**Enunciado de tarea A:** Imprime de forma literal el pasaje del artículo sobre la subida de impuestos comprendido entre "Aquellos lectores que" y "del mundo occidental.", ambos inclusive.
**Enunciado de tarea B:** Prosigue la redacción del artículo sobre la subida de impuestos a partir de su última oración.

**Fragmento seleccionado:**
^^^^
Si algo bueno han tenido las desafortunadas declaraciones del sr. Blanco sobre la conveniencia de subir otra vez los impuestos en nuestro país, ha sido haber provocado una fuerte reacción crítica en gran parte de la población.
El español medio no entiende mucho de hacienda pública, pero se ha dado cuenta de que las palabras del ministro no sólo son una forma de preparar una nueva vuelta de tuerca a su ya maltrecha economía, sino también una auténtica tomadura de pelo. Y mal está cada una de estas ofensas en sí misma; pero las dos juntas parecen demasiado, incluso para ciudadanos tan pacíficos y domesticados como somos los españoles desde hace ya bastantes años
La idea de Blanco es tan vieja como difícil de sostener hoy con un mínimo de honradez intelectual.
Aquellos lectores que ya tengan algunos años recordarán, sin duda, el proceso que nos llevó de ser un país con relativamente poco gasto público, en el que se pagaban relativamente pocos impuestos y en el que la deuda pública tenía unas dimensiones muy pequeñas –en la década de 1970– a convertirnos en una nación “europea”, unos años después, con una elevada presión fiscal, un aumento muy significativo de la deuda y un espectacular crecimiento del peso del sector público en la economía sin parangón en la historia económica del mundo occidental.
^^^^
**Datos a examinar:**
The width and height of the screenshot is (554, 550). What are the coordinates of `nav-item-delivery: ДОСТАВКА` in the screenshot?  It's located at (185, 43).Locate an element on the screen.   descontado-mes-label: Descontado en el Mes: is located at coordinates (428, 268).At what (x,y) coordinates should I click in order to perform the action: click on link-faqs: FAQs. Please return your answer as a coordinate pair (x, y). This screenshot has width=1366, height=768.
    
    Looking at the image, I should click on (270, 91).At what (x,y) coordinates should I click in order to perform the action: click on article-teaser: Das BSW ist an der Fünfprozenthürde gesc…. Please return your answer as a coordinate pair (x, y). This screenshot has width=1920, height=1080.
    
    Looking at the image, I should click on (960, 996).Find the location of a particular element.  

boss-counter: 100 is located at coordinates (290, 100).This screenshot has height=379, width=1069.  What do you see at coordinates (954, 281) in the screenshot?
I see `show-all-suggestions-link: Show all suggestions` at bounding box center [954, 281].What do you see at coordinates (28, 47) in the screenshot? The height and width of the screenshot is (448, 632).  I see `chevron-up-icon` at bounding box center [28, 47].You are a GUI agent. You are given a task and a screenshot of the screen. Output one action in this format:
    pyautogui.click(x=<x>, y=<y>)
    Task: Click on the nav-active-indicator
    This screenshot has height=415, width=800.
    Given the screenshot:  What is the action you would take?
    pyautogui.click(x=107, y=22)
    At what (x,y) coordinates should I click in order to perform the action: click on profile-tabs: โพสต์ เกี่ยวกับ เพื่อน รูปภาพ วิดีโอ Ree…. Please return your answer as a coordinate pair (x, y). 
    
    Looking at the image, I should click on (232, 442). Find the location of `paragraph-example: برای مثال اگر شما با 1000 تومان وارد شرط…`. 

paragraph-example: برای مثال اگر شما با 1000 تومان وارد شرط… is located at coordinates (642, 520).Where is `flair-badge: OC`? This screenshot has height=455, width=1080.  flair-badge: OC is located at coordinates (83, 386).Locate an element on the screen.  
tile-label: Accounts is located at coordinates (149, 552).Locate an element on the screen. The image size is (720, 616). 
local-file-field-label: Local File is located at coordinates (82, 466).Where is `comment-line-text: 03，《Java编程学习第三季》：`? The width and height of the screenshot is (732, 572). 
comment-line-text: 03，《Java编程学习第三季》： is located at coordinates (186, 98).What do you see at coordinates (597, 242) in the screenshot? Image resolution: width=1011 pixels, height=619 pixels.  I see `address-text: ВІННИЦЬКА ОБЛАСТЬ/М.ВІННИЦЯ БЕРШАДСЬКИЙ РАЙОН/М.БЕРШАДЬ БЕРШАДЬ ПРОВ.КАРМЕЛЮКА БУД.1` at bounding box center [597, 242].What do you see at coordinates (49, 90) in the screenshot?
^^^^
**Espacio de respuesta A:**
Aquellos lectores que ya tengan algunos años recordarán, sin duda, el proceso que nos llevó de ser un país con relativamente poco gasto público, en el que se pagaban relativamente pocos impuestos y en el que la deuda pública tenía unas dimensiones muy pequeñas –en la década de 1970– a convertirnos en una nación “europea”, unos años después, con una elevada presión fiscal, un aumento muy significativo de la deuda y un espectacular crecimiento del peso del sector público en la economía sin parangón en la historia económica del mundo occidental.

**Espacio de respuesta B:**
Complejo de inferioridad
Siempre he pensado que la obsesión de los españoles por ser “europeos” refleja un complejo de inferioridad bastante lamentable; y la verdad es que, por más años que transcurran, parece que somos incapaces de superarlo. En los años 80 nuestros gobernantes contemplaban así con admiración el hecho de que Francia, Holanda o Alemania tuvieran sectores públicos mucho más grandes que el nuestro. Y, en el colmo de la ingenuidad, más de uno llegó a afirmar que, si el objetivo era alcanzar un nivel de vida similar al de estas naciones, nuestros impuestos y nuestro sector público deberían ser cada vez más parecidos a los suyos. Por absurda que resulte, la idea sigue viva en España.
Han transcurrido ya algunos años desde la última ampliación de la Unión Europea y podemos analizar cómo los nuevos miembros se han enfrentado al mismo problema que se nos presentó a nosotros hace ya más de veinticinco años. Son varias las naciones que han entrado en la Unión y sus formas de entender los temas fiscales son, naturalmente, muy diversas.
Ventaja competitiva
Pero resulta reconfortante comprobar que no todos han caído en el simplismo de intentar elevar su gasto público o sus impuestos para tratar de parecerse un poco más a Francia o a Alemania. Su estrategia ha sido, en cambio, utilizar la ventaja competitiva, a escala internacional, que les supone una menor carga fiscal para sus ciudadanos y sus empresas; y, de forma paralela, eliminar muchas de las restricciones que a la actividad económica suponen regulaciones excesivas de algunos mercados, en especial el de trabajo.
Pero resulta, además, que ni siquiera es cierto que en España la carga fiscal que soportan los contribuyentes sea pequeña, como han puesto de manifiesto en estos días numerosos especialistas, que incluyen desde catedráticos de hacienda a organismos internacionales, pasando por los propios funcionarios de la agencia tributaria. Al margen de que los datos se presenten de una forma más o menos sesgada, en los cálculos de este gobierno parece olvidarse una cuestión que es básica para quien dice creer en la conveniencia de la progresividad del sistema tributario.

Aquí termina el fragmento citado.